Joyce Helweg (left) speaks to the Sowchea Elementary students at an assebly while Pat Short stands holding the large cheque for the Fort St. James Community Foundation.

Honesty is the best policy – and it pays

Honesty is rewarded at Sowchea Elementary School, but not with money, with recognition.

Honesty is rewarded at Sowchea Elementary School, but not with money, with recognition.

Students at the school are told the best thing to do when you find money which doesn’t belong to you is to try and find who it belongs to. But often small amounts of money are not claimed or identified as belonging to anyone in particular, but the money still doesn’t belong to the person who found it.

So at Sowchea, students then are asked to bring the money to the office, where they turn it in.

The money is set aside, with the student’s name.

Eventually, the money collected adds up and last year, the collected money was donated towards the Fort St.
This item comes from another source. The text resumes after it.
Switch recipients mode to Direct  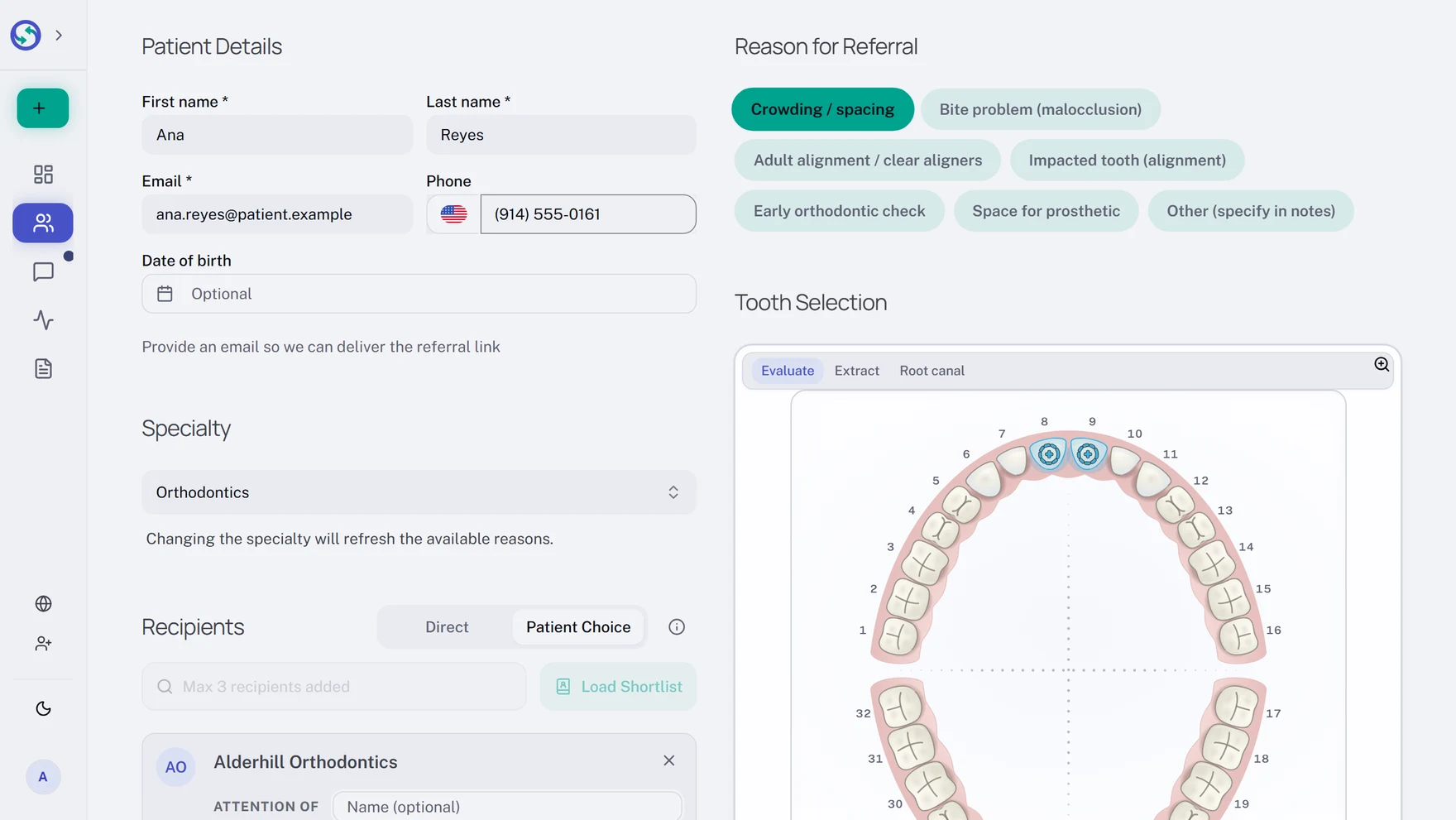click(x=447, y=627)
James Community Foundation.

“It was really cool,” said Joyce Helweg of the foundation. “They’re just so sweet.”

At an assembly towards the end of last year, the students presented Helweg and Pat Short with a cheque for a total of $25.59 and each student who had turned in money was recognized at the assembly.

A few more coins had been turned in since the cheque was made out, and in the end, the foundation was given $29.19 from the students.
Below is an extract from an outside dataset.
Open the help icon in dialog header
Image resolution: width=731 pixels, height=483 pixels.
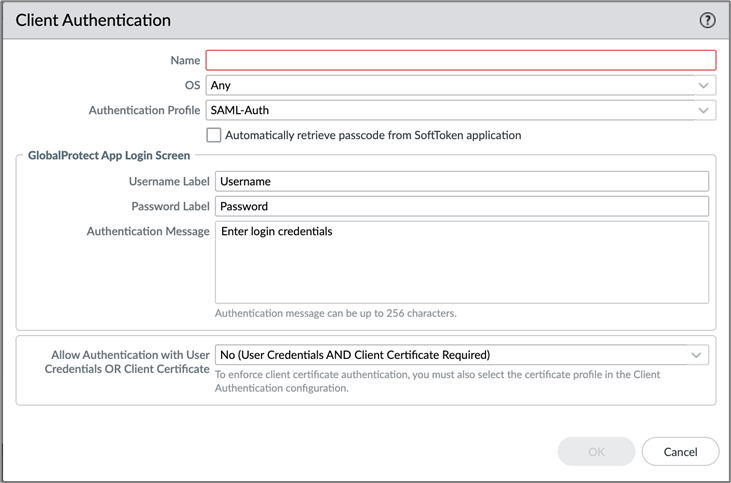tap(708, 20)
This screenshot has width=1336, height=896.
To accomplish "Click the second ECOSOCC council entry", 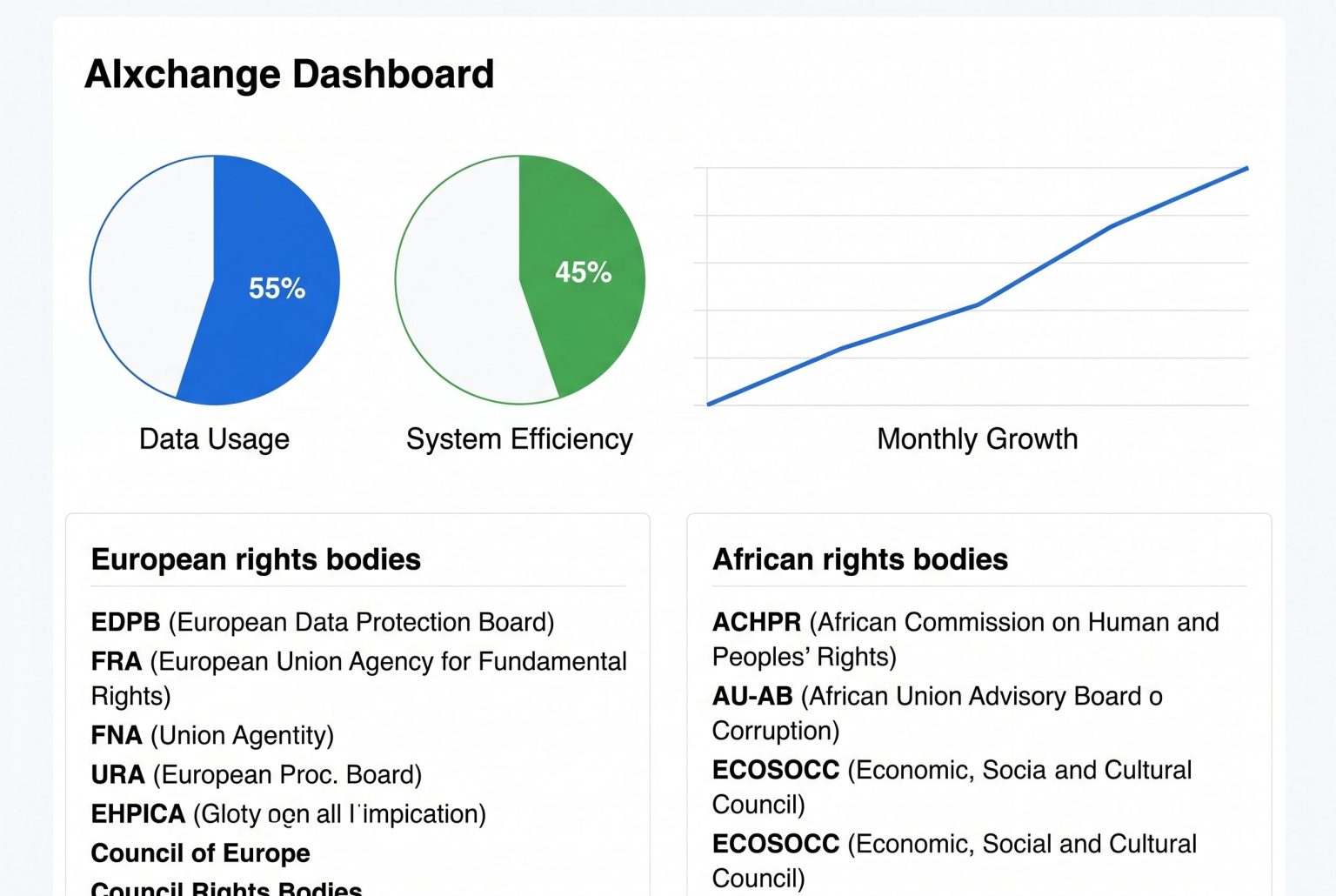I will coord(954,861).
“These kids were so enthused,” said Helweg.

At the assembly, Helweg explained to the students how the foundation will be investing the funds in order to obtain interest which can then go back towards worthy causes in the community via grants.

The Fort St. James Community Foundation now has over $130,000 invested and will be using the interest to allocate their first grant funds for local projects or organizations, but has to determine the grant allocation procedures for the foundation yet.
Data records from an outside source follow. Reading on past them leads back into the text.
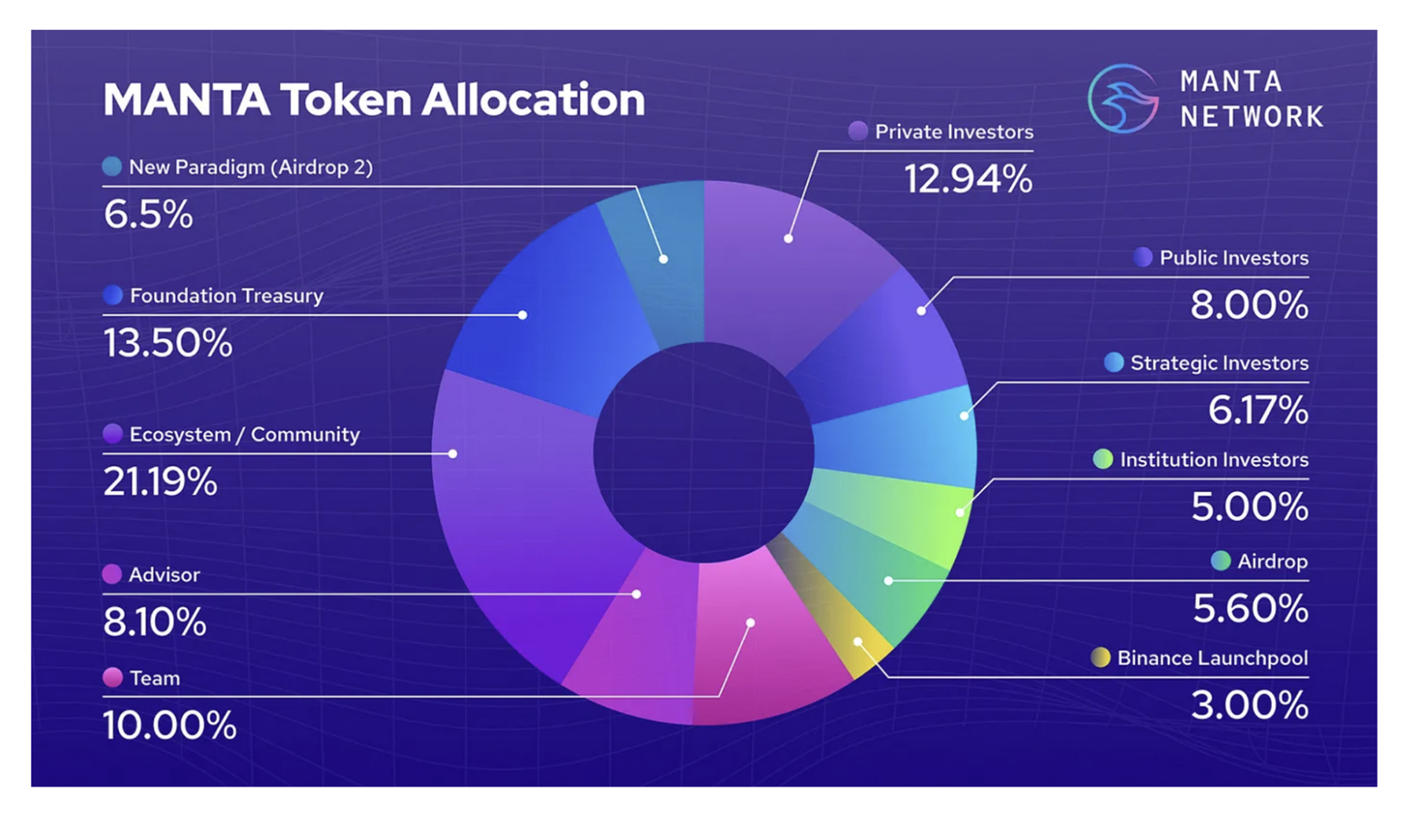
Task: Click the 12.94% Private Investors value
Action: (968, 179)
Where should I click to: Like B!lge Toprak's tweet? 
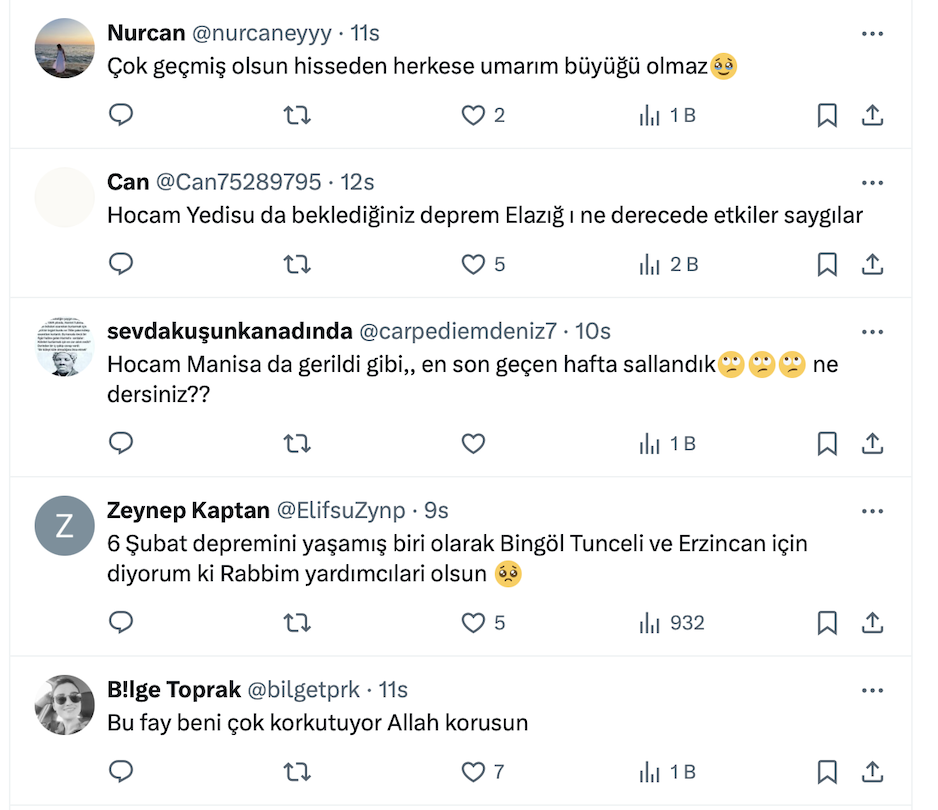473,772
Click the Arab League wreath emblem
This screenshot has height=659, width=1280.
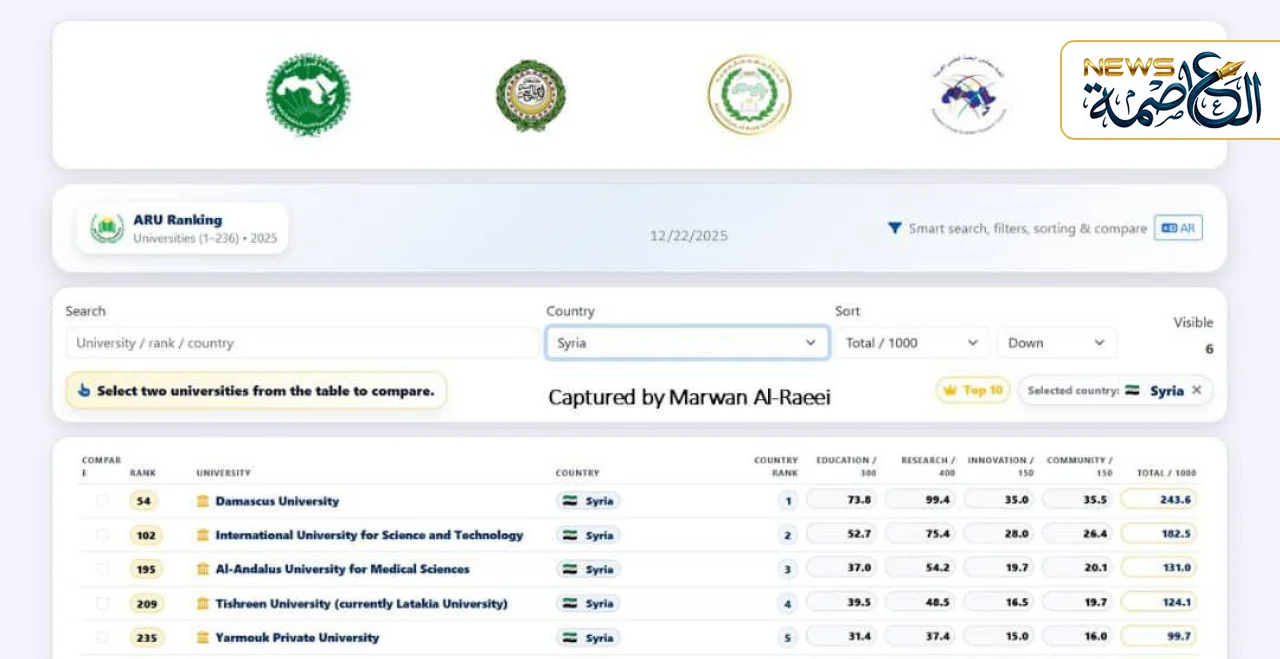coord(530,96)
The first money given back to the community will be two $450 grants, and will hopefully be given out this spring.

Helweg said she hopes to continue building on the deduction at source fundraising, which allows the employees of participating companies the option to have automatic deductions taken off of their paycheques, which Helweg said provides the best return for donors because the donation is taken off before the income tax is calculated.

If 770 people were to donate $5 off of each pay check, the foundation would raise $1 million in 10 years.

So far, Conifex and Ubleis Logging are participating companies, with Conifex employees donating a total of $4,965 in 2013 and Ubleis employees donating a total of $560.